→ PASSAGE TO READ:
'''
Why does $\displaystyle\int_{-\pi}^{\pi}\frac{\sec^2{x}}{2\tan^2{x}+1} dx$ evaluate to be $0$ even when the graph is always positive?

Question

When I evaluate $\displaystyle\int_{-\pi}^{\pi}\frac{\sec^2{x}}{2\tan^2{x}+1} dx$ for some reason I get $0$ instead of the actual answer of $\frac{\pi}{\sqrt{2}}$. Here's my working:

$\displaystyle\int_{-\pi}^{\pi}\frac{\sec^2{x}}{2\tan^2{x}+1} dx=\frac{1}{\sqrt{2}}\int_{-\pi}^{\pi}\frac{\sqrt{2}\sec^2{x}}{(\sqrt{2}\tan{x})^2+1}dx$, which is clearly the arctan integral form therefore:

$=\displaystyle \frac{1}{\sqrt{2}}\left[\arctan{(\sqrt{2}\tan{x})}\right]^\pi_{-\pi}$

$=\displaystyle \frac{1}{\sqrt{2}}\left[\arctan{(\sqrt{2}\times0)}-\arctan{(\sqrt{2}\times0)}\right]=0$

Why is this happening? I have been taught to be careful of definite integrals when integrating over discontinuities but $\displaystyle\frac{\sec^2{x}}{2\tan^2{x}+1}$ is a smooth wave like curve always above the $x$-axis. So why this evaluation fails is beyond what I know, can someone clear up what the problem is and offer a way of evaluating around it?

Answer 1

What happens here is that $\frac1{\sqrt2}\arctan\left(\sqrt2\tan(x)\right)$ is not an antiderivative of $\dfrac{\sec^2x}{2\tan^2(x)+1}$. It's undefined at $\pm\dfrac\pi2$. In particular, it has no derivative at those points.
'''
→ SOURCE MATERIAL:
'''
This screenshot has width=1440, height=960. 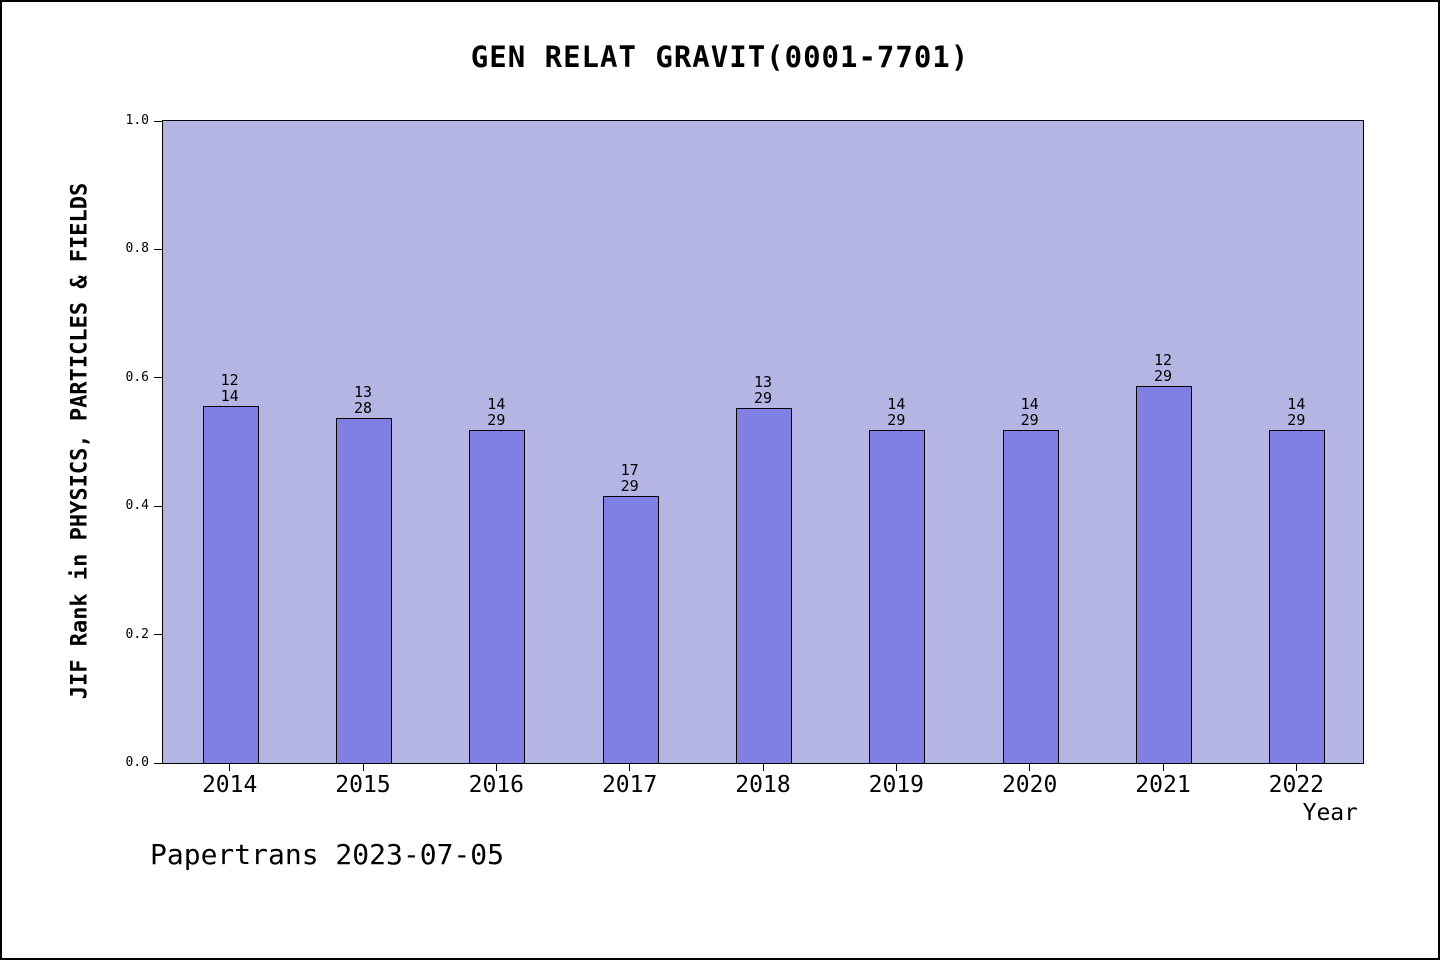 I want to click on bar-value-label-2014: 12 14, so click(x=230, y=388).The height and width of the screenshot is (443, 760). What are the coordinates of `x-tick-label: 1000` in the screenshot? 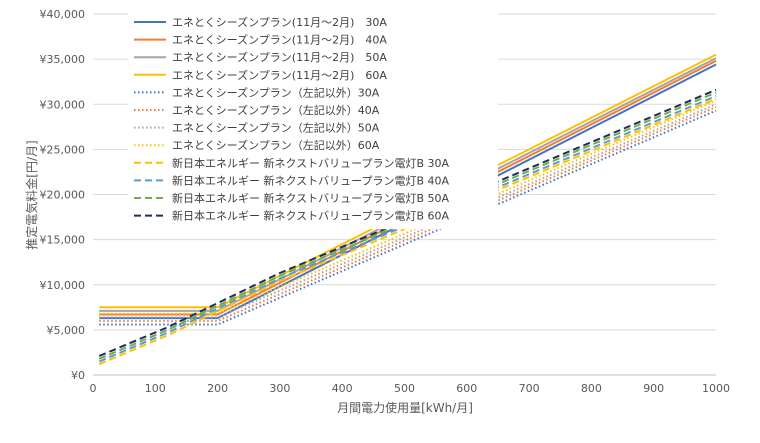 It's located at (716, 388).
'''
'''
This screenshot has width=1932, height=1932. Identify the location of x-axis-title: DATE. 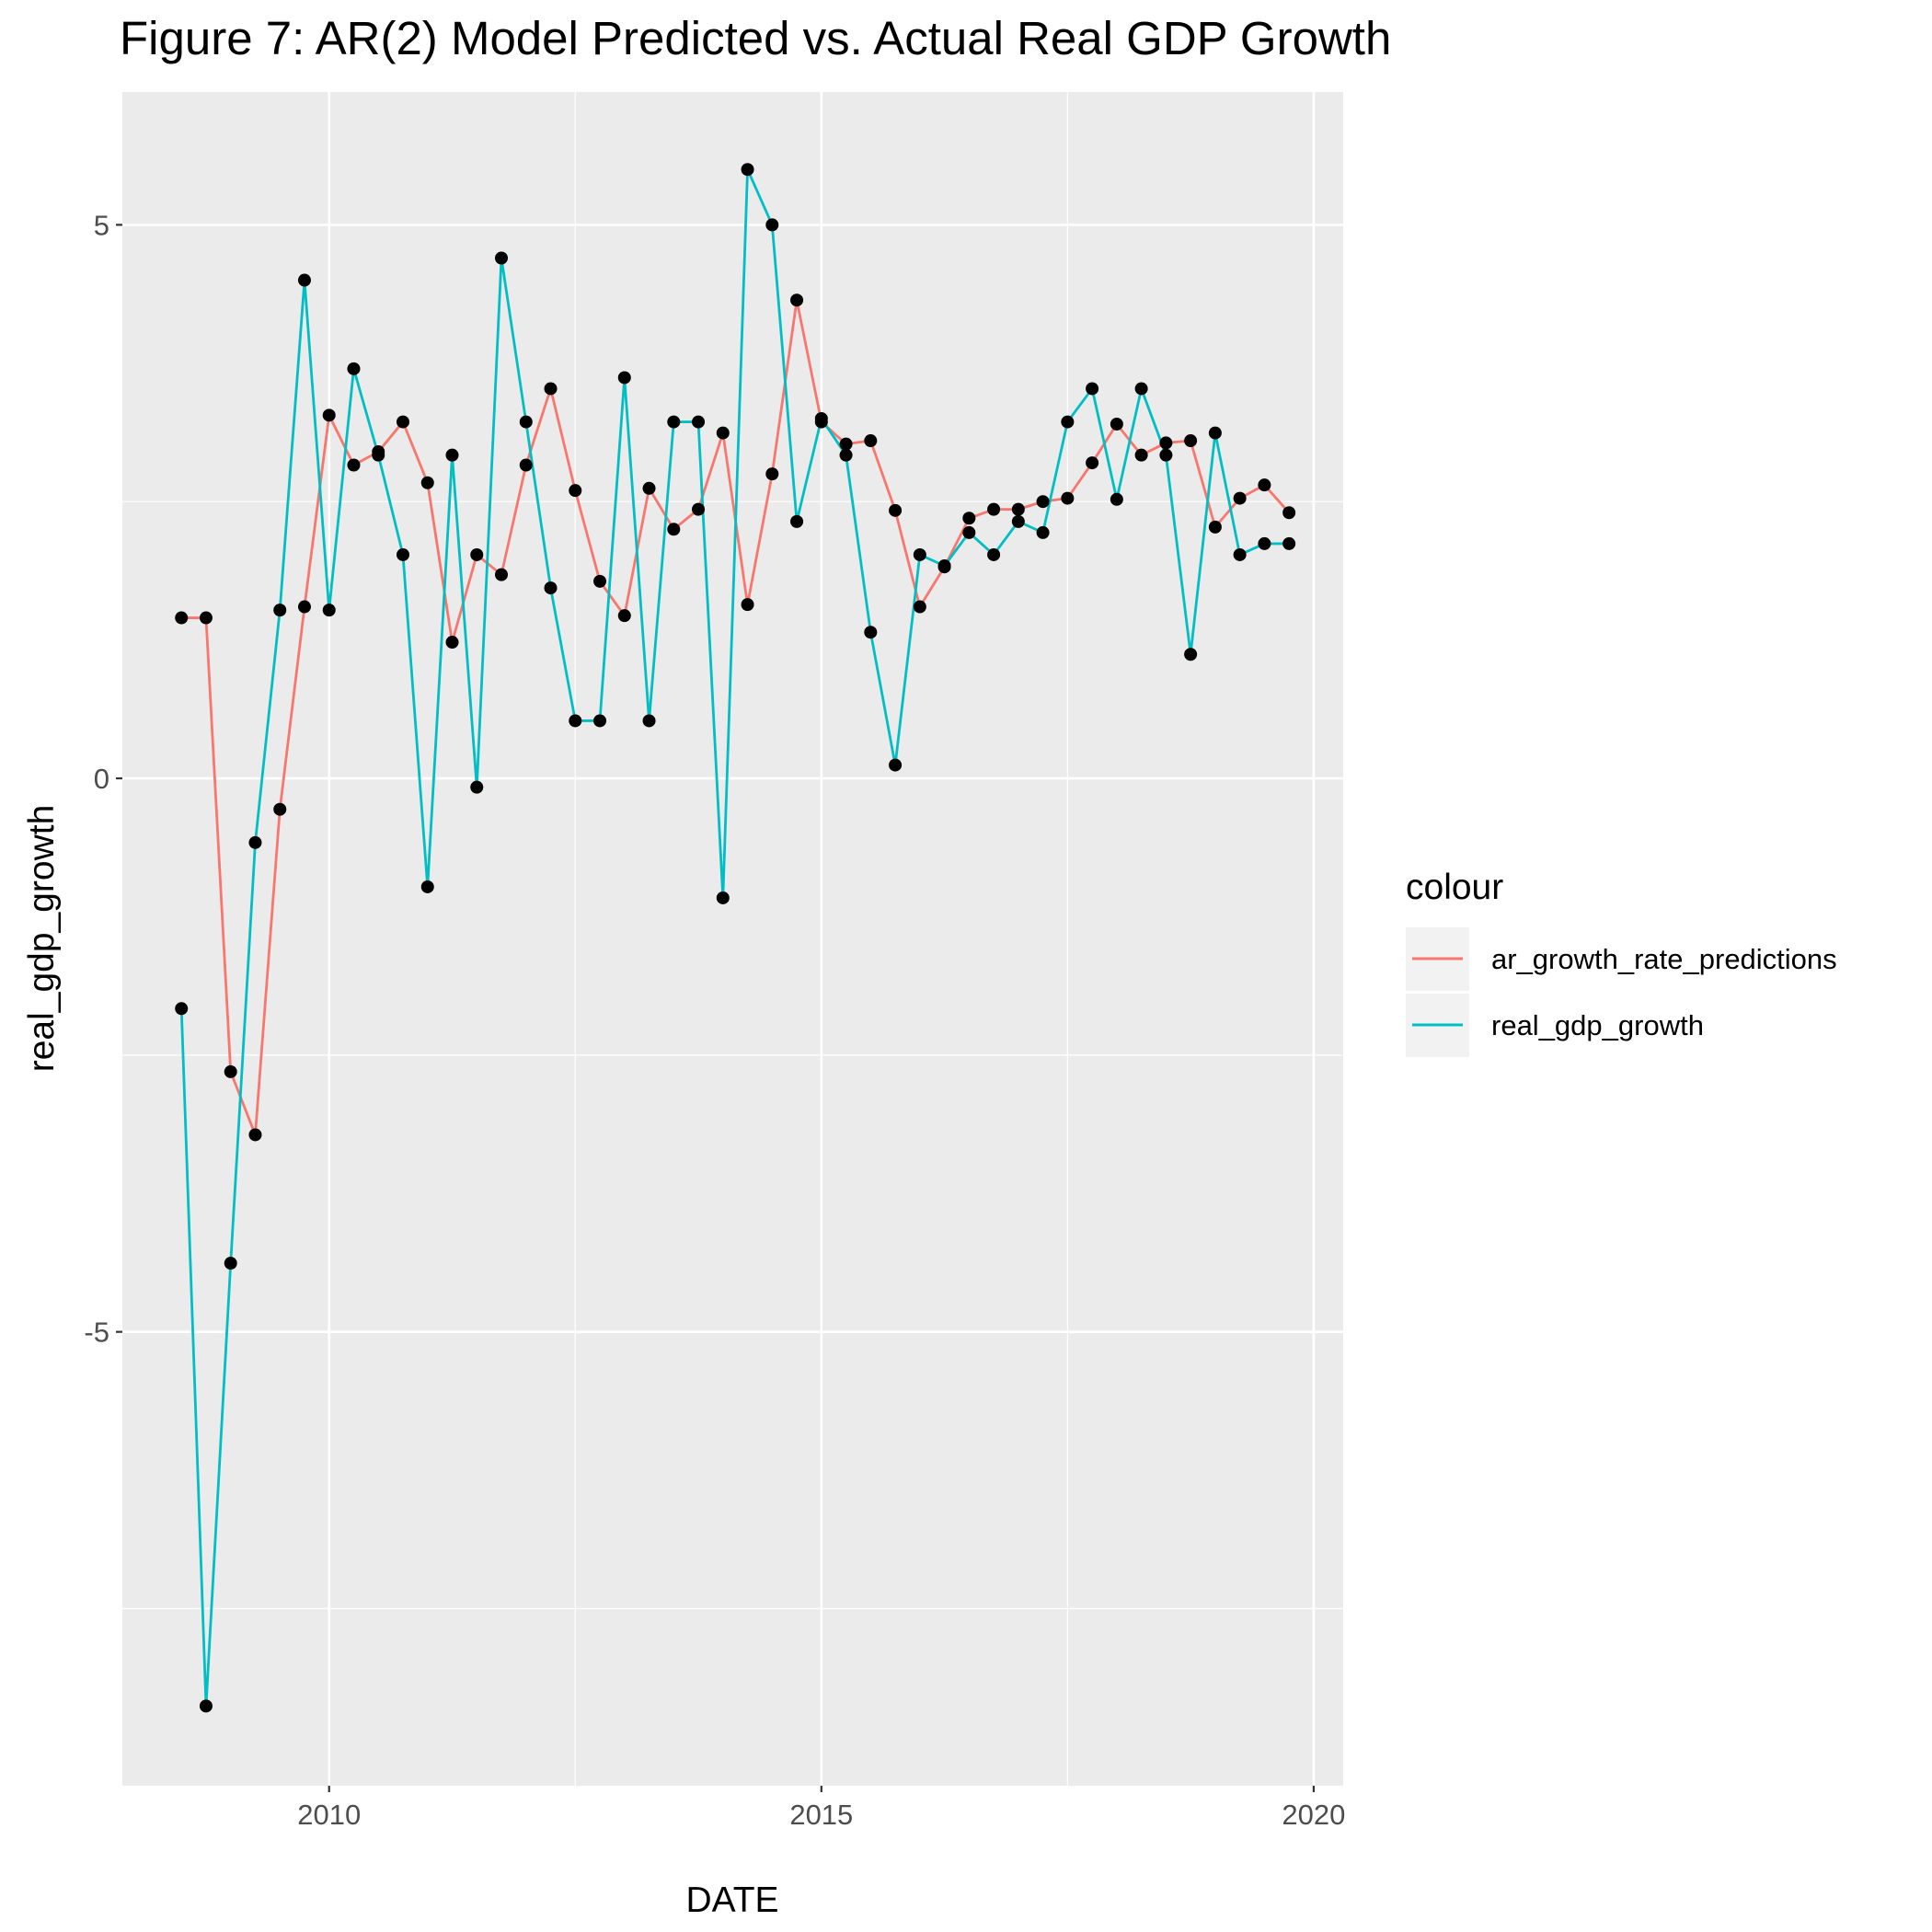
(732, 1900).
'''
→ BRIEF:
In the forum thread about the integral, at which points does the answer say the function (1/√2)·arctan(√2·tan x) is undefined?

→ RESPONSE TO THIS EXERCISE:
At ±π/2.